The legislature renumbered this statute, formerly A.R.S. § 12–843, in 1996. 1996 Ariz. Sess. Laws, ch. 192, § 14.
¶ 16 We acknowledge that A.R.S. § 25–806(A) states in part that "[p]aternity proceedings are commenced by the filing of a verified petition that alleges that a woman is delivered of a child or children born out of lawful wedlock." This language would suggest that paternity proceedings may not be brought for a child who is born in wedlock. And, both R.A.J. and Ban relied, in part, on a prior version of this statute with materially different language in finding that a paternity proceeding could be brought when the child was not born out of wedlock. See R.A.J. , 169 Ariz. at 94–95, 817 P.2d at 38–40 ; Ban , 168 Ariz. at 198–99, 812 P.2d at 1016–17.
¶ 17 However, in interpreting statutes, "[w]e must consider all pertinent statutory provisions ... and related statutes must be interpreted consistently and harmoniously with one another." In re Stephanie N. , 210 Ariz. 317, ¶ 17, 110 P.3d 1280, 1283 (App. 2005) (citation omitted). Section 25–803 allows maternity or paternity proceedings to be commenced by a mother or a father, and only limits the commencement of such a proceeding to a child born out of wedlock when the proceeding is brought by a "guardian, conservator, or best friend."
¶ 18 Moreover, A.R.S. § 25–814(A)(1) establishes a presumption that a man who is married to the mother of a child when she gives birth is the father of that child, but § 25–814(C) allows that presumption to be rebutted. If a paternity proceeding could only be initiated when a child was born out of wedlock, it would be impossible in such a situation to rebut the marital presumption. And, as the court noted in Ban , if we construed § 25–806 to only allow paternity proceedings when a child is born out of wedlock, "a putative father would be unable to bring an action to establish paternity of a child born during the mother's marriage to her husband, even if the mother and the husband later separated or divorced or in the event the mother died." 168 Ariz. at 198–99, 812 P.2d at 1016–17. Accordingly, we conclude that Father is entitled to bring this paternity action pursuant to § 25–803(A)(2).

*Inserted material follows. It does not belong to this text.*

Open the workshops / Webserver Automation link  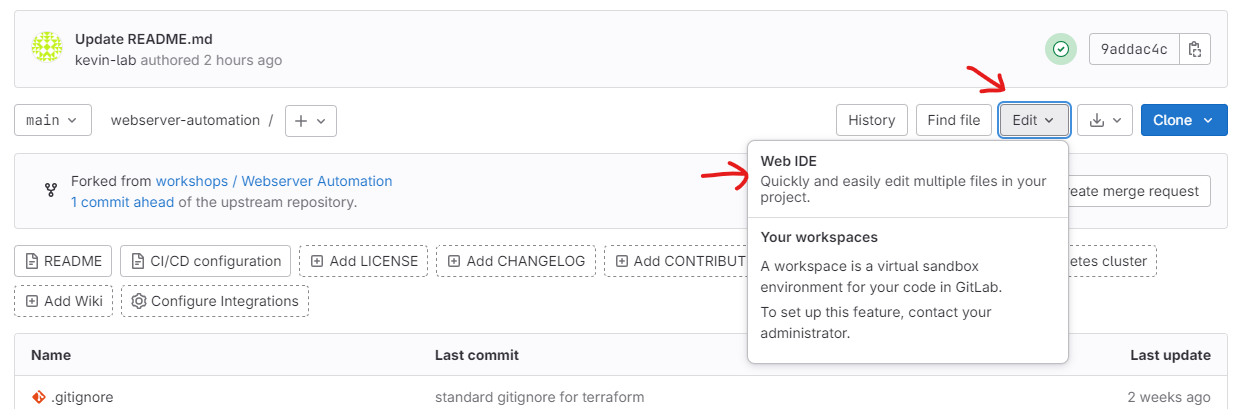pos(274,181)
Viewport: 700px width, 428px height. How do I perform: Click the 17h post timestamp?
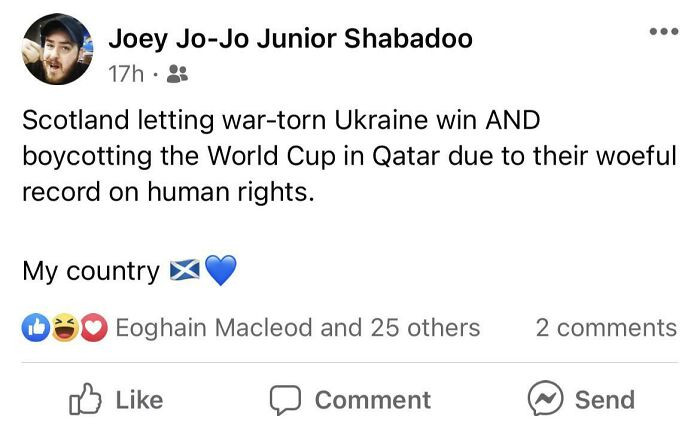124,73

Father has also raised the issue of whether the trial court must determine that a paternity test is in B.L.'s best interest before ordering the test to be done. Because the trial court did not decide this issue, we likewise decline to resolve it.
¶ 19 For the foregoing reasons, we reverse the judgment of the trial court and remand this case for further proceedings consistent with this opinion.